Flash Online Volume 18, no. 1, Fall 2003


'Bearing Witness' to life: Terry Tempest Williams

By Tricia Brick, MA '02

  Bruce Dworshak

This interview was first published in Etude, the online magazine of literary nonfiction published by the School’s literary nonfiction writing program: (etude.uoregon.edu). Etude includes author interviews, essays on the craft of writing and new narrative nonfiction.

Terry Tempest Williams is an environmental activist, a peace activist, a poet, a writer and, as Utne Reader proclaimed her, “a visionary… a person who could change your life.”

She is the author of one of the classics in American nature writing, Refuge: An Unnatural History of Family and Place, as well as Leap, a quirky exploration of the art of Hieronymus Bosch, and, most recently, Red, an emotionally resonant book of essays about the redrock wilderness of southern Utah. She is also the author of several collections of essays, two children’s books and two books of verse. Her work has appeared in The New Yorker, The Nation, Outside, Audubon, Orion, various literary journals, book reviews and a number of newspapers.

You’re the creator of many beautiful books, celebrated for your work as the author of Refuge: An Unnatural History of Family and Place, Leap and Red: Passion and Patience in the Desert. You’ve said recently that you’ve put aside the intention of writing books and turned to newspaper writing. Can you talk a little bit about why the newspaper has become your medium of choice?

# Recorded information
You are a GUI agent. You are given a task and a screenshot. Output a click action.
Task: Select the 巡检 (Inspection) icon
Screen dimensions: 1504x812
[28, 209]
...
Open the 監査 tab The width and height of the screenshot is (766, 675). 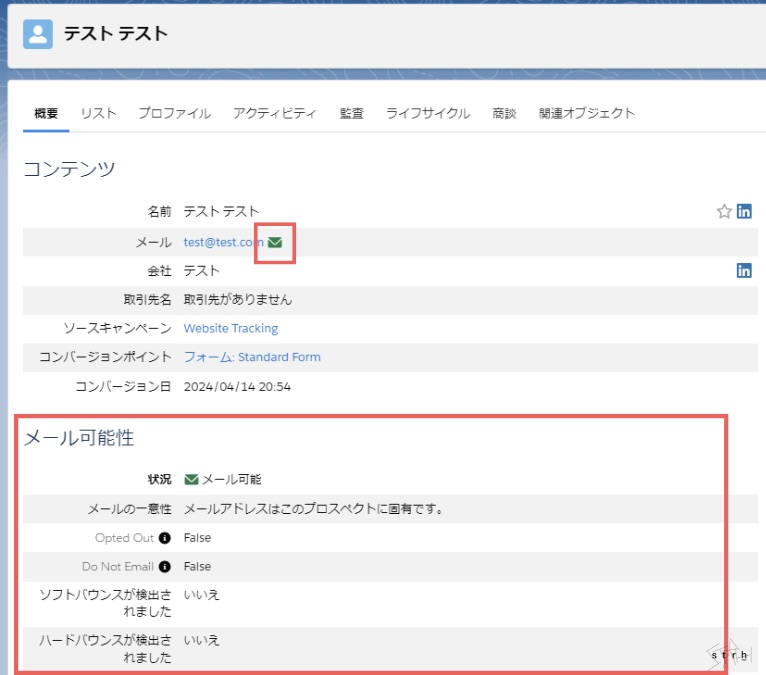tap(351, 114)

# Given problem 1
Answer these about the Terry Tempest Williams interview:
(a) In which online magazine was the interview first published?
(b) Which publication called Williams "a visionary"?
(c) Whose art does her book Leap explore?
# Given problem 2
Reproduce the stretch of the Terry Tempest Williams interview from "You’re the creator" through "medium of choice?".
# Given problem 3
Please carry on the Terry Tempest Williams interview from the point where it stops.

# Task response 1
(a) Etude
(b) Utne Reader
(c) Hieronymus Bosch

# Task response 2
You’re the creator of many beautiful books, celebrated for your work as the author of Refuge: An Unnatural History of Family and Place, Leap and Red: Passion and Patience in the Desert. You’ve said recently that you’ve put aside the intention of writing books and turned to newspaper writing. Can you talk a little bit about why the newspaper has become your medium of choice?

# Task response 3
Camus says, “To create today is to create dangerously.” I agree. Given the nature of the Bush administration’s war on terror, words are in many ways our most powerful form of defense. There are many forms of terrorism, and environmental degradation is one of them. So is the unraveling of our civil liberties. Just this week, a photographic exhibit by the Indian photographer Sudhankar Banerjaree, scheduled to be hung under the rotunda at the Smithsonian, was moved to the basement, where quotations by former President Jimmy Carter, Peter Matthiessen, and myself were censored. And scientists working for the NIH have been instructed by the government not to use words like “gay” or “homosexual” in their grantwriting efforts for AIDS research. It is this kind of censorship, fear and control that harkens the McCarthy era. Only I feel this is worse because it is much more slick, clever and manipulative. What we have here is a fundamentalist government that is running this country as a business, not a democracy.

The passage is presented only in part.